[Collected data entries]

"""

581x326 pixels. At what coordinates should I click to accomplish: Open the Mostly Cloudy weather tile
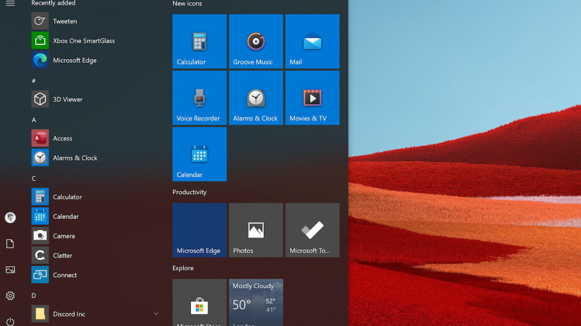[x=256, y=304]
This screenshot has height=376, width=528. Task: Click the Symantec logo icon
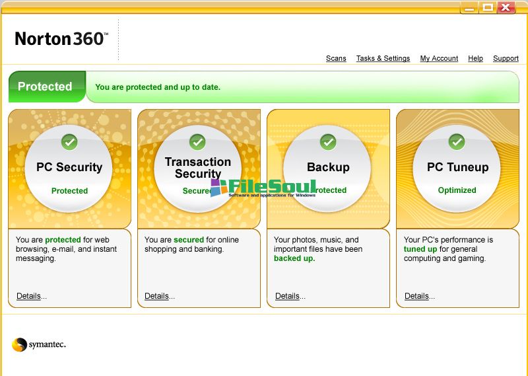pos(19,344)
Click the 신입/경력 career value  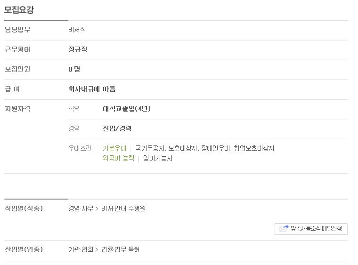117,128
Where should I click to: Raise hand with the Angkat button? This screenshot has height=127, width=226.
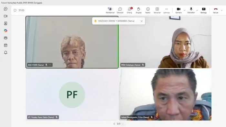pyautogui.click(x=139, y=10)
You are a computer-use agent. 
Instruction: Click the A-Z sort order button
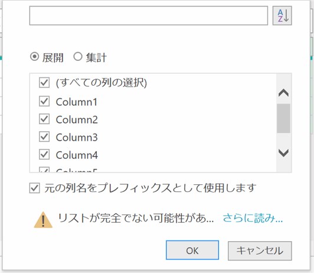click(x=282, y=15)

"""

_Work item:_ Set down nothing but the lines from the one containing "You are a computer-use agent." to the final line above, both included, with every picture left out.

_Result below:_
You are a computer-use agent. 
Instruction: Click the A-Z sort order button
click(x=282, y=15)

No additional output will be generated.